A coruja é feia. Ela é a noite, é a morte. Ela é o ódio a luz, ela representa o mal. Quem poderia, nesse sentido, preferir a coruja?
Contudo, há também um significado legítimo e bom na coruja. Ela vê no escuro, por isso, sempre simbolizou a filosofia, que permite ver nas questões obscuras. Onde o homem comum nada percebe, o filósofo vê e compreende. A coruja representa assim o saber filosófico, a teoria pura, a ciência abstrata e, nesse sentido, é símbolo de um bem.
O rouxinol é a poesia. Até em seu nome parece haver um trinado sonoro. Ele é um raio de sol cantando. A coruja é a luz intelectual. Não há escuridão para seus olhos argutos.
Entre a coruja e o rouxinol, qual escolher?
A sabedoria é desejável e a beleza é amável. A filosofia ilumina. A poesia encanta. Preferir o saber, excluindo a beleza? Escravizar-se a beleza e repelir a sabedoria?
Entre a coruja e o rouxinol, qual escolher?
Santa Teresinha dizia: "Eu escolho tudo".
Assim também nós. Nós escolhemos a coruja e o rouxinol. Queremos a sabedoria e a beleza, a ciência e a poesia, a luz e a música. Porque sabedoria e beleza são inseparáveis. Escolhemos tudo porque sabemos que a sabedoria é formosa e que toda beleza possui o brilho da verdade. Coruja e rouxinol se completam.
Uma das características do pensamento moderno é opor dialeticamente doutrina e realidade, teoria e prática.
Nas escolas freqüentemente essa oposição atinge o desvario. Uns só valorizam a experiência. Outros se perdem em elucubrações cerebrinas.
A maioria dos alunos vai engrossar as turbas dos pragmáticos adoradores do concreto e tendem ao materialismo.
O modo de pensar católico é exatamente oposto. A doutrina da Igreja, que ensina que tudo o que Deus fez é bom e harmonioso, afirma que nunca se deve separar o teórico do prático, nem o abstracto do real. O pensamento católico se opõe, quer ao abstracionismo brumoso, quer ao ateísmo e materialismo práticos. Jamais ele separa um princípio do exemplo concreto. Doutrina e vida nos são apresentadas pela Igreja unidas e harmónicas. Todo princípio é vivido. Toda doutrina é exemplificada. É esse concreto no teórico, é essa filosofia do que há de mais prático, é essa harmonia entre doutrina e vida que fazem, do ponto de vista natural, o encanto da civilização cristã.
Como é fria e estéril a coruja sem o rouxinol! Como é vazio e superficial o rouxinol sem a coruja!

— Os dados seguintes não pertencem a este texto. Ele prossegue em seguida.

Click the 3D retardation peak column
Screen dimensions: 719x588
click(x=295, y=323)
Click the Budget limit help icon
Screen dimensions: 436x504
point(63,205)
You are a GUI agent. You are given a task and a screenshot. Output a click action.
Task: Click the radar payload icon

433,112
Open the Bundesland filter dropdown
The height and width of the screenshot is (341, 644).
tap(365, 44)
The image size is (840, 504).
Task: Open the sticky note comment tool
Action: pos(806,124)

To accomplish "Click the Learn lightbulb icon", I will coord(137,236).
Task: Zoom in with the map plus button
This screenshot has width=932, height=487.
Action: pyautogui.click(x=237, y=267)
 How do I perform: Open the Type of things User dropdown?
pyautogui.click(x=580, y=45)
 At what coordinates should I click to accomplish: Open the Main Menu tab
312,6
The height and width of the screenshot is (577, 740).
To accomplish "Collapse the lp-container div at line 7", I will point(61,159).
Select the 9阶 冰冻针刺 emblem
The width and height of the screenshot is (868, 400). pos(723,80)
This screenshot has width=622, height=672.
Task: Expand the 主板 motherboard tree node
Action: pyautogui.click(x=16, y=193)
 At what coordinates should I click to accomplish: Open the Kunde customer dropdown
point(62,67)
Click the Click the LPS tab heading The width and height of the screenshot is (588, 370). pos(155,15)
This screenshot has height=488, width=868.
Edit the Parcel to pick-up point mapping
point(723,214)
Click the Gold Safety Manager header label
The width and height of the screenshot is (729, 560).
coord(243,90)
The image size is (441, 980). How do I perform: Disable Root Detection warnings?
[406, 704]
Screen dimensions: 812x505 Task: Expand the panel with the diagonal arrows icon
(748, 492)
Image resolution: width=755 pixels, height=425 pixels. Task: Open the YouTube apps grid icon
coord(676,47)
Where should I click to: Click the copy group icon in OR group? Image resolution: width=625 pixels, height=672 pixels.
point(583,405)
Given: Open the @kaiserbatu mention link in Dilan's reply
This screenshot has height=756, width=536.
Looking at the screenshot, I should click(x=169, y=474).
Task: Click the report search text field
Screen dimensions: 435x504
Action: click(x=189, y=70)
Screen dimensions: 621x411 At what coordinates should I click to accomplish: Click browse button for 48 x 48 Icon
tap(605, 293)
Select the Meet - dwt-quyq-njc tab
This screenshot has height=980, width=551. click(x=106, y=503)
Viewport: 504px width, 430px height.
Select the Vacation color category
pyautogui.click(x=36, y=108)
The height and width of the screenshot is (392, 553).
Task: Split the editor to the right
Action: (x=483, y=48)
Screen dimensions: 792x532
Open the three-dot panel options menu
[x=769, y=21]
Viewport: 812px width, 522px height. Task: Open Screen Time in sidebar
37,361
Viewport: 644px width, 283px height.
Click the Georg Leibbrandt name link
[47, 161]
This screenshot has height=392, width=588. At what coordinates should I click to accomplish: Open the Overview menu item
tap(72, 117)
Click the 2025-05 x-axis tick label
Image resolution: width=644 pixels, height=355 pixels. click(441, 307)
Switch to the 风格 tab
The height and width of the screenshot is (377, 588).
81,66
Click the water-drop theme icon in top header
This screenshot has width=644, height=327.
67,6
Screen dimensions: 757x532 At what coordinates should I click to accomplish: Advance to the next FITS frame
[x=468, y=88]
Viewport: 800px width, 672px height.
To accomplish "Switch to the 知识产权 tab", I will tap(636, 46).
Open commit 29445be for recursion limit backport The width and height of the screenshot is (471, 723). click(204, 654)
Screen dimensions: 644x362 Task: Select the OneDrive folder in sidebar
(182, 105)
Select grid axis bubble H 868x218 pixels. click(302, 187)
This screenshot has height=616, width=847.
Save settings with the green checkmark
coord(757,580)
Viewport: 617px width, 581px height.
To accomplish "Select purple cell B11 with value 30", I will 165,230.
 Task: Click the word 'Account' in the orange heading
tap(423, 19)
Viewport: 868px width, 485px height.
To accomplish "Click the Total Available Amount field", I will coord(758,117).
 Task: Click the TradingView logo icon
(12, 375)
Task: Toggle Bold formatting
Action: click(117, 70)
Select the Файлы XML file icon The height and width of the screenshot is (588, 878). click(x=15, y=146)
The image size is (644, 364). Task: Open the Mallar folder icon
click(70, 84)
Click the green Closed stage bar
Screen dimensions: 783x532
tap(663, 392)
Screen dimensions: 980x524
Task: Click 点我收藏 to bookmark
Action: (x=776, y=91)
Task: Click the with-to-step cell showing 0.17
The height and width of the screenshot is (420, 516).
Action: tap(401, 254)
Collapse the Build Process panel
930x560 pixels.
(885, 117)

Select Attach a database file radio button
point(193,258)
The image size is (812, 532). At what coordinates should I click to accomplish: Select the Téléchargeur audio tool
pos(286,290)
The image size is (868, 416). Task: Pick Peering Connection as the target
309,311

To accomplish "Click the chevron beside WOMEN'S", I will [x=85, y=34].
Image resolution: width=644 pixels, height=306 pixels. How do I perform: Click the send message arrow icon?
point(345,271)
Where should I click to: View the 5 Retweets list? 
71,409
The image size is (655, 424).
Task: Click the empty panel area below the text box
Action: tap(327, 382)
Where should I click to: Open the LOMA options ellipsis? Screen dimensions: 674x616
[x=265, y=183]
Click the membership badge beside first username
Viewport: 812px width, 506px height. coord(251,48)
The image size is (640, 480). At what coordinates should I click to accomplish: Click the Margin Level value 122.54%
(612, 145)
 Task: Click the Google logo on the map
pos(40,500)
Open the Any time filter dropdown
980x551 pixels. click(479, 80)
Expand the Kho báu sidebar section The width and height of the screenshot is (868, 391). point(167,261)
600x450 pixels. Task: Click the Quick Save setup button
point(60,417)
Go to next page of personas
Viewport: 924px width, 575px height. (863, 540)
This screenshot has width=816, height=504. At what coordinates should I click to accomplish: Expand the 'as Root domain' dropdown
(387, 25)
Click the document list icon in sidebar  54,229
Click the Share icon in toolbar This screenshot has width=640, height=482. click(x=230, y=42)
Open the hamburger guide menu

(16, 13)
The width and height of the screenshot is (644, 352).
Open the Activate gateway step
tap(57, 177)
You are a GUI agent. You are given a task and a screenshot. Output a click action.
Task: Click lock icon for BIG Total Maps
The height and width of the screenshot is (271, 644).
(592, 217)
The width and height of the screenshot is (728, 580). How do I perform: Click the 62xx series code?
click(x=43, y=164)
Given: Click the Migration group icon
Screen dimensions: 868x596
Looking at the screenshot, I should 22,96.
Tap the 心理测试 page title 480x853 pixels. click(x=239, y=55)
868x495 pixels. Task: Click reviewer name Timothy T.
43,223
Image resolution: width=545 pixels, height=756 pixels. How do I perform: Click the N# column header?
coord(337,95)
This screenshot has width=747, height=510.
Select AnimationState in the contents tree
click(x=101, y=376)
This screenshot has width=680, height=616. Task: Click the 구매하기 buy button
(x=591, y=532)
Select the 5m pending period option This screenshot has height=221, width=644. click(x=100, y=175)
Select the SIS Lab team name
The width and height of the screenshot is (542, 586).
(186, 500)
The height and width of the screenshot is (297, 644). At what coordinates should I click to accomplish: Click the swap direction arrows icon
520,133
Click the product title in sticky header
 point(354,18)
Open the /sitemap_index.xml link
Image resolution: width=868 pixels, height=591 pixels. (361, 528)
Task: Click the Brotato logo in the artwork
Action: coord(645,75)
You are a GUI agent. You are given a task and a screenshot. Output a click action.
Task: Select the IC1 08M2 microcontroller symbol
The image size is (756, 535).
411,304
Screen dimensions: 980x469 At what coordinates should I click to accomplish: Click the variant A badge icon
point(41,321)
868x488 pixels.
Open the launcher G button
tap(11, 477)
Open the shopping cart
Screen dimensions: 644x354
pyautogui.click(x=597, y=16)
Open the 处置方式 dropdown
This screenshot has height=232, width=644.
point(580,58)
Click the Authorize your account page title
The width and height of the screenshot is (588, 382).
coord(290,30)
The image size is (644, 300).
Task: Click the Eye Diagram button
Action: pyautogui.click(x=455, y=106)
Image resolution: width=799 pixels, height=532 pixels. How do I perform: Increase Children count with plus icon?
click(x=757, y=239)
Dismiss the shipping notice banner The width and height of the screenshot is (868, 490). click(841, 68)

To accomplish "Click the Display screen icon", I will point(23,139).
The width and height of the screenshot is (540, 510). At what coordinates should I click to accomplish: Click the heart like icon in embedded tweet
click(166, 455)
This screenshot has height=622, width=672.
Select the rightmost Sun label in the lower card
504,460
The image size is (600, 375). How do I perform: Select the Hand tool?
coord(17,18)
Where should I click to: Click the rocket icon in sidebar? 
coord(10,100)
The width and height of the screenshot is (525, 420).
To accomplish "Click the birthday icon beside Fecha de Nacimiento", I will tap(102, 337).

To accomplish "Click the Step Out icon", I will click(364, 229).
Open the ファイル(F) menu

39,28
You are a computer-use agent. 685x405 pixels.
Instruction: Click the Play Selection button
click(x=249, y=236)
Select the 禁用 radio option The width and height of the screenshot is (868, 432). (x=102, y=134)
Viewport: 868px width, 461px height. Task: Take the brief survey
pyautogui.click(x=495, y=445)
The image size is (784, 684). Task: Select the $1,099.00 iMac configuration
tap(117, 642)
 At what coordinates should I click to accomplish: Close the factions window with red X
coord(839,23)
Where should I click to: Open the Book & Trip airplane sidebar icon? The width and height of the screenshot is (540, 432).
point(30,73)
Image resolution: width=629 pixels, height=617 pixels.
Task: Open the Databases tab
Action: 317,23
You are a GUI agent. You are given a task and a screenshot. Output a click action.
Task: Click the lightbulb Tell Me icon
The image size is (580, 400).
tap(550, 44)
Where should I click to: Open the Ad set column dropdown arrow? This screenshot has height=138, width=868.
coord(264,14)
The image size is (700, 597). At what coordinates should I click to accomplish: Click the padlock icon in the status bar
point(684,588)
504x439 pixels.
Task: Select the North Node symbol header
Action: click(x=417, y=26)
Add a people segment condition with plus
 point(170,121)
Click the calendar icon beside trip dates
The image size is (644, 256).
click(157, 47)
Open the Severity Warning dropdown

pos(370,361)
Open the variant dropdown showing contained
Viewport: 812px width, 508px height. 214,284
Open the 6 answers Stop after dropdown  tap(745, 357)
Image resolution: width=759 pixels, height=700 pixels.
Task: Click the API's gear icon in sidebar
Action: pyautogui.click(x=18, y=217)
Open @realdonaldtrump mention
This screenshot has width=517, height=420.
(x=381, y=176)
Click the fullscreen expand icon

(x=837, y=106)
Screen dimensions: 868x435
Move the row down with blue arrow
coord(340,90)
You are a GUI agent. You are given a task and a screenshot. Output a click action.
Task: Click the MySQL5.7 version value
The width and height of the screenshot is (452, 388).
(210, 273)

De que vale a teoria sem a realidade?
De que vale a poesia sem a verdade?
O ideal é unir os dois, pois o real é a luz intelectual na música da matéria. O real é a harmonia entre o teórico e o prático, a doutrina e a vida, o abstracto e o concreto, a coruja e o rouxinol.
Sendo o homem composto de elementos diferentes mas harmônicos, agrada-lhe o que lhe é semelhante. Amamos contemplar a concórdia de elementos aparentemente opostos. Nem o puramente abstracto, nem o puramente experimental satisfazem plenamente o homem.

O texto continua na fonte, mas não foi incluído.